▶ **WORK REQUEST**: Filter the data for lines with the word "Stefano", then copy every line so identified.

▶ **DATA UNDER STUDY**:
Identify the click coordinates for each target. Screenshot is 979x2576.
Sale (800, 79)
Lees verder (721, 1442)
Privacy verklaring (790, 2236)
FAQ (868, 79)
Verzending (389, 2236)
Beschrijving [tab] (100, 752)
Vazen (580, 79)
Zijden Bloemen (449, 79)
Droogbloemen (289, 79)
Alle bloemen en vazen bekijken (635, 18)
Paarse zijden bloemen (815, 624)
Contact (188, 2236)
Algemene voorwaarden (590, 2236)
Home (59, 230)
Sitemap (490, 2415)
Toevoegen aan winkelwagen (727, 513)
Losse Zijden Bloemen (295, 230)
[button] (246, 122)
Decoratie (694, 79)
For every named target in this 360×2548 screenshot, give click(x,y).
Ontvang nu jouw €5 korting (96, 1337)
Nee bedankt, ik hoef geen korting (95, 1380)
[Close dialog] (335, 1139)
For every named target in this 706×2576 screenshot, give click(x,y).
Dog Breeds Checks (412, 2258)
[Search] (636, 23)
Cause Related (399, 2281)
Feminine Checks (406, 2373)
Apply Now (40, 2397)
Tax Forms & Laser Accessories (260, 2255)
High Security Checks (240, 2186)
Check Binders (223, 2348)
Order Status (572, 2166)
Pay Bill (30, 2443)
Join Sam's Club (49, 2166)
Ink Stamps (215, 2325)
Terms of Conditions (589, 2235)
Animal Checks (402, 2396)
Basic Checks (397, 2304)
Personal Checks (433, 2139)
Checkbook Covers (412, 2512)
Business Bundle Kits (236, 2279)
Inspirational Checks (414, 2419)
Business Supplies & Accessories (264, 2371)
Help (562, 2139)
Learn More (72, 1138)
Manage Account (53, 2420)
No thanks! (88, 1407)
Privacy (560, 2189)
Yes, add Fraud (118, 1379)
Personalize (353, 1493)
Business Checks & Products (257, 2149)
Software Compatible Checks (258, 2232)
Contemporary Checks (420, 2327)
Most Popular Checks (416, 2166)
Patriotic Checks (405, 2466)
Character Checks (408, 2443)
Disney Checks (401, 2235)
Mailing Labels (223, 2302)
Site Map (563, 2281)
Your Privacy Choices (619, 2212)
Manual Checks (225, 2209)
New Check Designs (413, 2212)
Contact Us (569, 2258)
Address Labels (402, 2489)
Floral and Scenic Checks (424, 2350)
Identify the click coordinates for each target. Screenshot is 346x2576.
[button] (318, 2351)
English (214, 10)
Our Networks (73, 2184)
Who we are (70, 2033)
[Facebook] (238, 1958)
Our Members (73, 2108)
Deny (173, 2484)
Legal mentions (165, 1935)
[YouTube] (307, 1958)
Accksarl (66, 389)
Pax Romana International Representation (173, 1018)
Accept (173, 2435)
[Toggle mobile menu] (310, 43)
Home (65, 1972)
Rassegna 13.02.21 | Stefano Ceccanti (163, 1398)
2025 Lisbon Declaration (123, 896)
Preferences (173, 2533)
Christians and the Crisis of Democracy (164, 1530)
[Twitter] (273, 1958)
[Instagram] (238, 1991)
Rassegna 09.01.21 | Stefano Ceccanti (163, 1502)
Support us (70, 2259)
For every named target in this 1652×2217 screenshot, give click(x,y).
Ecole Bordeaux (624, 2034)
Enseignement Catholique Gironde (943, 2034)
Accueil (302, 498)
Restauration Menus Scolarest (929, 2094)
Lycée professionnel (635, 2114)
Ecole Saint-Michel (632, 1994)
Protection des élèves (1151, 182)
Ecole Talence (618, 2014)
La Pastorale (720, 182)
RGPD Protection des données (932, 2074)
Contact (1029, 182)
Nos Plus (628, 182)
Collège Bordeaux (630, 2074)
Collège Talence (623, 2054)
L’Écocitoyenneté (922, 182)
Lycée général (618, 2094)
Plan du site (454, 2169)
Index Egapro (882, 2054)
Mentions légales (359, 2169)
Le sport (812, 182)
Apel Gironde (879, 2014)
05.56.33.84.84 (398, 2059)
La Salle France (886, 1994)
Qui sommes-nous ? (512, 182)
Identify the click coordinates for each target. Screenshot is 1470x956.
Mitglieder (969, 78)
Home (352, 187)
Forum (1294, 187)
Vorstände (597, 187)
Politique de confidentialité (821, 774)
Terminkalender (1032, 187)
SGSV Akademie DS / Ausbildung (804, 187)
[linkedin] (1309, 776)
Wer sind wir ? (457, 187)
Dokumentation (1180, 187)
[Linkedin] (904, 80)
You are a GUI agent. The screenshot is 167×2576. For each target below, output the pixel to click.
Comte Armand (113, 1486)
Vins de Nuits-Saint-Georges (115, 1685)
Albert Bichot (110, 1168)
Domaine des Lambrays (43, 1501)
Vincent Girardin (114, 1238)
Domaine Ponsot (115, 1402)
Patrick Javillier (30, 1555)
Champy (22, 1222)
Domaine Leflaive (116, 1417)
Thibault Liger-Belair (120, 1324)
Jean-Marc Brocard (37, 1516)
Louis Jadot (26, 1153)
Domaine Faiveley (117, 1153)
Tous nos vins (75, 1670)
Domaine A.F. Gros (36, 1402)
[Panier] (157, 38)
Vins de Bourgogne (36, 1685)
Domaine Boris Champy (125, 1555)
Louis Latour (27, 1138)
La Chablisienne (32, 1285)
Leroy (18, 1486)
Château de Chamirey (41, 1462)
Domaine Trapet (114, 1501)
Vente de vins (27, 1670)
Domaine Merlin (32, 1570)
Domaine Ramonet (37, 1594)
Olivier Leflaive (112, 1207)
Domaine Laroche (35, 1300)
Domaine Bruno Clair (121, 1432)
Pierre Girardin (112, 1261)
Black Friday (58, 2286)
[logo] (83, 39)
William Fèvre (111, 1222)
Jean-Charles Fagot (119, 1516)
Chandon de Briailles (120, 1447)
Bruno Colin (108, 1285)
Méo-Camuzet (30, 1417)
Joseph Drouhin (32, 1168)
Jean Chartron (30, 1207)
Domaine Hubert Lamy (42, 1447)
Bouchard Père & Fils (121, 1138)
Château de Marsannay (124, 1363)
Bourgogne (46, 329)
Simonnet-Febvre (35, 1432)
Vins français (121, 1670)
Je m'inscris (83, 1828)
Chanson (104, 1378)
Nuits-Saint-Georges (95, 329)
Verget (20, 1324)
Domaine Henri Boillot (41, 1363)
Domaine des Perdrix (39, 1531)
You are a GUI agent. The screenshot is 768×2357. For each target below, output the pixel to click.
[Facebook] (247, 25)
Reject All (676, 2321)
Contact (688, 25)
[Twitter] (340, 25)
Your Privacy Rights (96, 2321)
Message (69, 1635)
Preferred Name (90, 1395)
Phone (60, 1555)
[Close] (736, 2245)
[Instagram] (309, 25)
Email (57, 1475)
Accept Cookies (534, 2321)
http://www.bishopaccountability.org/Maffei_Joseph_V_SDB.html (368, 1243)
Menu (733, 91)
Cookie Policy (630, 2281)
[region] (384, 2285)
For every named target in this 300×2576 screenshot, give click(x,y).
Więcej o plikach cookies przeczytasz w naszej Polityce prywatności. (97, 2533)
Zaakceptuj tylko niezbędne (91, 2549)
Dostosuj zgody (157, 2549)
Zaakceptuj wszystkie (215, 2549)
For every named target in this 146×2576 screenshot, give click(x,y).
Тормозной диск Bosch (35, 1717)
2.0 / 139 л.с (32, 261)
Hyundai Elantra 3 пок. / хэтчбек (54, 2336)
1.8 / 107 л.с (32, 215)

▶ **REPLY**:
Rassegna 13.02.21 | Stefano Ceccanti (163, 1398)
Rassegna 09.01.21 | Stefano Ceccanti (163, 1502)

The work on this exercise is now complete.